En medio del triste y vano afanarse entre dolores y desventuras, en la confusa convulsión de la avidez y de la necesidad insatisfechas, en el fango del bajo egoísmo, por los subterráneos de las casas, donde vivía aquella miseria que había creado la riqueza de la ciudad, giraban invisibles soñadores, solitarios llenos de fe en la humanidad, aislados de todos; inquietos predicadores de rebelión, chispas sediciosas del lejano fuego de la verdad.
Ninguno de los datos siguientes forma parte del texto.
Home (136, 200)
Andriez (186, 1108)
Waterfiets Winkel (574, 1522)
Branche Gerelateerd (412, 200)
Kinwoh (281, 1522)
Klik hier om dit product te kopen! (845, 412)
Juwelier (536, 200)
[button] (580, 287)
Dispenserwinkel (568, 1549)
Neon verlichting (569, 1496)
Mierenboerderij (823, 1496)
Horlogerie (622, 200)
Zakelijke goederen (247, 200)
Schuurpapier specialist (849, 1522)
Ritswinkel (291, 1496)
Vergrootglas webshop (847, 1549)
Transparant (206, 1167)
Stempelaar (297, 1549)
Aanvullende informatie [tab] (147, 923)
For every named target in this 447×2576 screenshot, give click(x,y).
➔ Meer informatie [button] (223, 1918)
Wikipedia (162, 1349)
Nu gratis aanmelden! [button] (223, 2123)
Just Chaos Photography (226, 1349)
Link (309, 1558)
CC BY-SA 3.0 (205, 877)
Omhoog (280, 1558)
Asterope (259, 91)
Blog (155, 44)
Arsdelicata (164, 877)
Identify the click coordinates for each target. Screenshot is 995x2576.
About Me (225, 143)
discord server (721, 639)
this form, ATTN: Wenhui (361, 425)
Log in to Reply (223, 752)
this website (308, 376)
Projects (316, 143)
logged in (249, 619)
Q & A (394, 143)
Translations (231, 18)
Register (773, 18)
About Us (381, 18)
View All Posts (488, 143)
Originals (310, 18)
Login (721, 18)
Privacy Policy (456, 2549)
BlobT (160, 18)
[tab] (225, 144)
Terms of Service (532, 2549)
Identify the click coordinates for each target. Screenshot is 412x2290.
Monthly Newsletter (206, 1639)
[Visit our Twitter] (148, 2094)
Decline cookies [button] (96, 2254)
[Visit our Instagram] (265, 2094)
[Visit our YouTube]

Llevaban consigo a los subterráneos, secretamente, pequeñas semillas, fructíferas siempre, de una doctrina simple, bella y elevada, austeramente, con una brillante luz en los ojos, o dulcemente y con amor, sembraban aquella verdad evidente y deslumbradora en los oscuros pechos de los hombres esclavos, transformados, por la fuerza de los avaros y por la voluntad de los crueles, en instrumentos ciegos y taciturnos de lucro.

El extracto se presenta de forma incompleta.